Exile (liu 流, also called fang 放, qian 遷, xi 徙, qianliu 遣流, liupei 流配 or peiliu 配流) was a common means of punishment in ancient China. Delinquents were sent to remote border regions, where they served in military garrisons in compulsory labour, or as soldiers. Reports about exile in the wilderness are found in the oldest history books. Tang the Perfect 成湯, for instance, vanquished King Jie 桀 of the Xia dynasty 夏 (21th - 17th cent. BCE), and sent him into exile in Nanchao 南巢, together with his consort Mo Xi 末喜. Yi Yin 伊尹, a regent of the early Shang dynasty 商 (17th-11th cent. BCE), sent King Tai Jia 太甲 (trad. r. 1753-1721) to Tonggong 桐宮 to repent his tyrannic behaviour. King Li 周厲王 (r. 878-841 BCE) of the Zhou dynasty 周 (11th cent.-221 BCE) was forced by his nobles into labour exile in Yi 彘.
During the Qin period 秦 (221-206 BCE) it was possible to commute corporal punishment, like cutting off a foot, into lifelong exile in the borderlands. In 239 BCE, when the Lord of Chang'an 長安君 rebelled against the king of Qin, his officers were executed, but his subjects sent to Lintao 臨洮 in the western mountains. Shortly later, the retainers of the traitor Lao Ai 嫪毐, more than 4,000 families, were exiled to Shu 蜀 (Sichuan).
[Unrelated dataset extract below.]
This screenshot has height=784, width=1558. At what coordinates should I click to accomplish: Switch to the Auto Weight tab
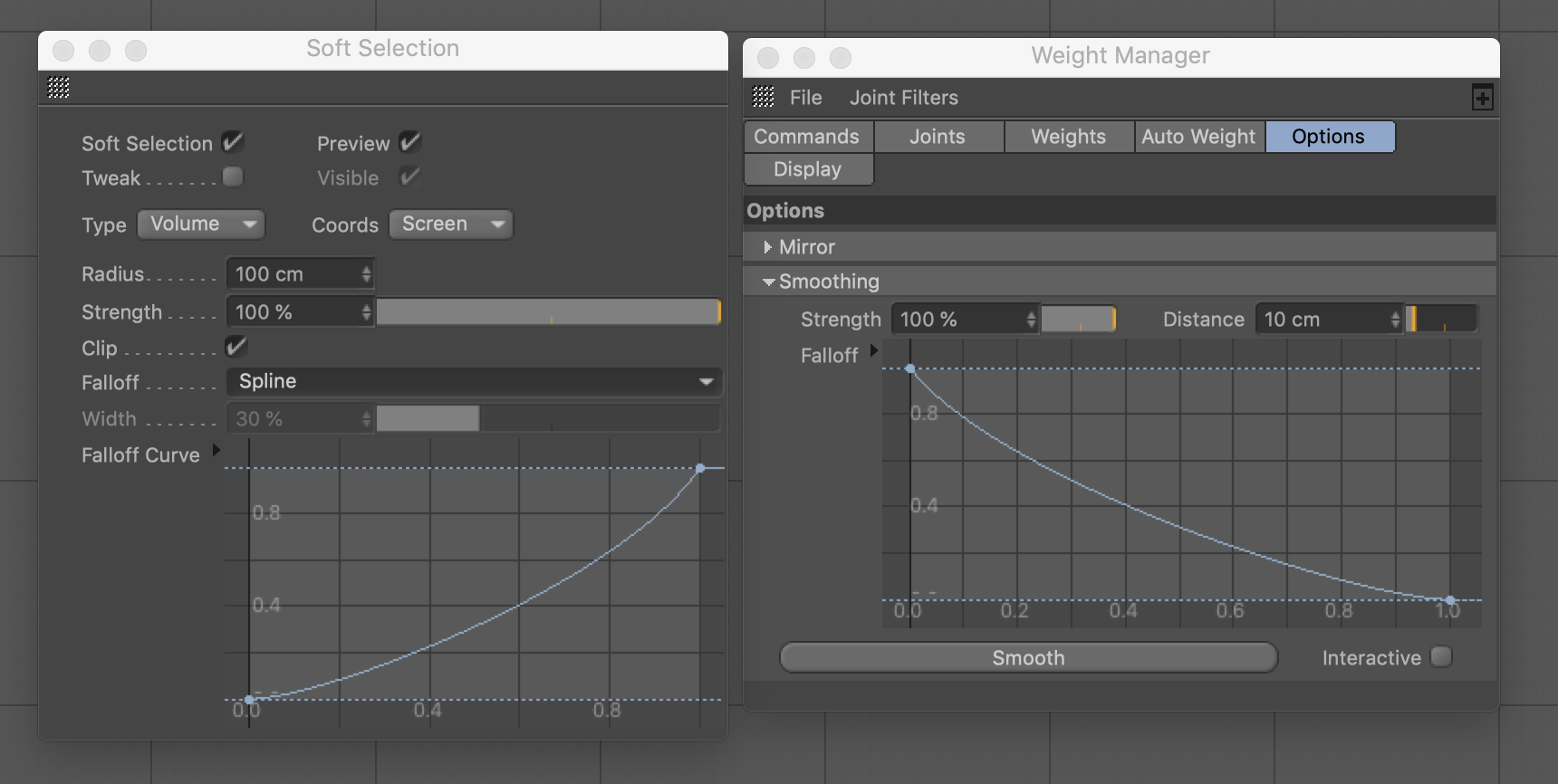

In the penal code of the Northern Qi dynasty 北齊 (550-577), exile was for the first time counted to the five capital punishments (wuxing 五刑), along with beating with the light stick (chi 笞), beating with the heavy stick (zhang 杖), penal servitude (tu 徒), and the death penalty (si 死). In this canon, it was just second to the death penalty. The Northern Zhou 北周 (557-581) introduced five levels of punishment, with different distances from the capital city (Chang'an 長安, i.e. modern Xi'an 西安, Shaanxi): liu weifu 流衛服 (2,500 li 里, see weights and measures), liu yaofu 流要服 (3,000 li), liu huangfu 流荒服 (3,500 li), liu zhenfu 流鎮服 (4,000 li), and liu fanfu 流蕃服 (4,500 li). The longest period of exile lasted six years.
The Sui dynasty 隋 (581-618) reduced this pattern to three levels (san liu 三流), namely 1,000 li, 1,500 li, and 2,000 li, and the period of sentence ranged from 2 years to 3 years. The Tang dynasty 唐 (618-907) extended the distances by 1,000 li each, but reduced the time of exilation, with the shortest counting one full year of labour, mainly in military garrisons in the borderland (see penal military service chongjun 充軍, also called peili 配隸 or peijun 配軍). Persons serving extraordinarily for three years were called such with "increased labour exile" (jia yiliu 加役流). In 632 Emperor Taizong 唐太宗 (r. 626-649) decreed that the death penalty could be commuted into increased labour exile.
In some cases exiled persons accommodated to their place of exile and after having served their sentence, requested to be registered in their "new home". This was called "permanent exile" (changliu 常流).
It was also possible to redeem (see redemption of punishments) the penalty of exile by donating copper to the authorities. This was allowed because the state needed copper for the production of coins. Exile in 2,000 li distance was redeemable by contributing 80 jin 斤 (see weights and measures) of copper, 2,500 li by 90 jin, and 3,000 li by 100 jin of copper.
The Song dynasty 宋 (960-1279) followed these regulations, but added to the punishment blows with the heavy stick: 17 blows on the back for 2,000 li, 18 for 2,500, and 20 for labour exile in 3,000 li. The penal code of the Yuan dynasty 元 (1279-1368) did not provide exile. The Ming 明 (1368-1644) and Qing 清 (1644-1911) dynasties raised the redemption sums (30, 33, and 36 strings of copper) as well as the number of blows, with 100 in all cases, because the length of exile was always 3 years.